X3D is the ISO standard for the display of 3D graphics on the Web (ISO/IEC 19775). Until the last year, it was necessary to have use a plug-in or specialized application to display and interact with 3D objects. In late 2014, the browser builders released versions of their browsers that provided a JavaScript interface to the underyling graphics system of your computer. This interface is called WebGL and is part of most HTML5 implementations. There are several different libraries that provide a simplier interface to the graphics. X3DOM and CobWeb are the two that support the X3D format and execution model. The most popular library (three.js) provides a programmatic interface and requires the user to define everything by function calls.
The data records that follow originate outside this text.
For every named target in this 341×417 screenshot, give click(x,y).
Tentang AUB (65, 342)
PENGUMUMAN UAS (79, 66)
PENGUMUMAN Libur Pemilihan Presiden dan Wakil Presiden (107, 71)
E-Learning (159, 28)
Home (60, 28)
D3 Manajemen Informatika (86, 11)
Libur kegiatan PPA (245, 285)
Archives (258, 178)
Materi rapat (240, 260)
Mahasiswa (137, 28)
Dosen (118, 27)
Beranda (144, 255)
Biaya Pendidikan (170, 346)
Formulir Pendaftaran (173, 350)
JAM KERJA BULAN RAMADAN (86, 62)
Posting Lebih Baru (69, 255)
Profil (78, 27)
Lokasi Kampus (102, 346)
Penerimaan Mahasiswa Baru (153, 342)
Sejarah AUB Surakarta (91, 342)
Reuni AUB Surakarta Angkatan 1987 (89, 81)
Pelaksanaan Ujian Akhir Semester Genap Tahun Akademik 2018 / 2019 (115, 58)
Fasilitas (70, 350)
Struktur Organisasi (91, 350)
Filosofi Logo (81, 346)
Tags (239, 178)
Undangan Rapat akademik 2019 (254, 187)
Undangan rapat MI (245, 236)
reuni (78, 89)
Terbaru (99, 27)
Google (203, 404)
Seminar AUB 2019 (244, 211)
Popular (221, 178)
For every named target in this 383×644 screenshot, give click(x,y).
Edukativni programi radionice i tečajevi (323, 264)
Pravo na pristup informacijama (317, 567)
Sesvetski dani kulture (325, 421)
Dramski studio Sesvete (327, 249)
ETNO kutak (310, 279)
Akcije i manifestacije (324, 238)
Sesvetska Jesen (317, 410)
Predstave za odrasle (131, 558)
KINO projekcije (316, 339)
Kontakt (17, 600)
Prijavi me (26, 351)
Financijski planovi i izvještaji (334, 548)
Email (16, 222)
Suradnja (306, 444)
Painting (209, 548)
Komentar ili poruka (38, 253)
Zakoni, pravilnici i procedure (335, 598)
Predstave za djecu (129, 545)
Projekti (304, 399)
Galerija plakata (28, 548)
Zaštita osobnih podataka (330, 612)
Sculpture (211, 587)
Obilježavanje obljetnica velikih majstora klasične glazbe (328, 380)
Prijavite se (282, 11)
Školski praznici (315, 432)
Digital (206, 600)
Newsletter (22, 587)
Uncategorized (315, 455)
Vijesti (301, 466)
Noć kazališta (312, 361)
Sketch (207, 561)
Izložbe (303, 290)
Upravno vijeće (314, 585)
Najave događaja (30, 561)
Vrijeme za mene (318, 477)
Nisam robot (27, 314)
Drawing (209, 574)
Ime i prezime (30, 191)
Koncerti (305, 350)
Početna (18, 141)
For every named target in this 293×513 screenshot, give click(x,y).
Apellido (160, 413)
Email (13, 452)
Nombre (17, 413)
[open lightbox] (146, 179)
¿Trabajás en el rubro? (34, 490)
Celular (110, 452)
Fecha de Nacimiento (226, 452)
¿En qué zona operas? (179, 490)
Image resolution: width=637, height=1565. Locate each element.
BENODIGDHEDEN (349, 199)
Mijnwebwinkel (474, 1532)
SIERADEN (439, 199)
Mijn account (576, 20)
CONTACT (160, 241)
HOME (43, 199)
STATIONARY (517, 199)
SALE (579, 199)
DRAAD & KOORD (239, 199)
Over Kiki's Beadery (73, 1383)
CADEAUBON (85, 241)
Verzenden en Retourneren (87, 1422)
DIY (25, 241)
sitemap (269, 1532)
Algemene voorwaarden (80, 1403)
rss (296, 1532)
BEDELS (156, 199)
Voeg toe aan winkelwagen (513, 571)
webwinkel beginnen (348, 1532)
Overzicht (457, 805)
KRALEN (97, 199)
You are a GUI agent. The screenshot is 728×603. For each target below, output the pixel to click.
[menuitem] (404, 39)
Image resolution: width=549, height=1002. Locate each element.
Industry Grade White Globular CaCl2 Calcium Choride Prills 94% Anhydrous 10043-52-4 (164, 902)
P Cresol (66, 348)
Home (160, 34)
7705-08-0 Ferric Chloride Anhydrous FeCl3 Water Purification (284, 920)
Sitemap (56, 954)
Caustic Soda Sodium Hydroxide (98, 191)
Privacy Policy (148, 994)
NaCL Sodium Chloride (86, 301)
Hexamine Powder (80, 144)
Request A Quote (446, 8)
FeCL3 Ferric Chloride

To move X3D into the HTML environment, I am proposing a major evolution to X3D that allows it to interact with all HTML DOM objects. This evolution of X3D in the DOM environment retains all of the functionality and adds new support for other geometry types (notably Shape Resource Container (SRC)) and other media types supported by the browser. It is designed to look and feel like declarative HTML tags that are seamlessly processed to create the animated, interactive 3D display within the HTML page. All normal DOM operations work on the nodes within the capabilities of X3D and the X3D support library in use. The X3D nodes work with jQuery and other DOM manipulating libraries. In general it is 3D the HTML WaySM. The proposed X3D V4 concept specification is online at http://tools.realism.com/specification/x3d-v40. The Author's Notes section describes the underlying differences and concepts between X3D V3 and this proposal.

This new version has been proposed to the Working Group that manages the specification and is under consideration. In order for it to function in a DOM environment, a few changes from the current version of X3D had to be made. These include removal of X3D nodes in conflict with HTML tags (e.g., Script), changes to event handling to correspond to that in the DOM, and a few other relatively minor changes.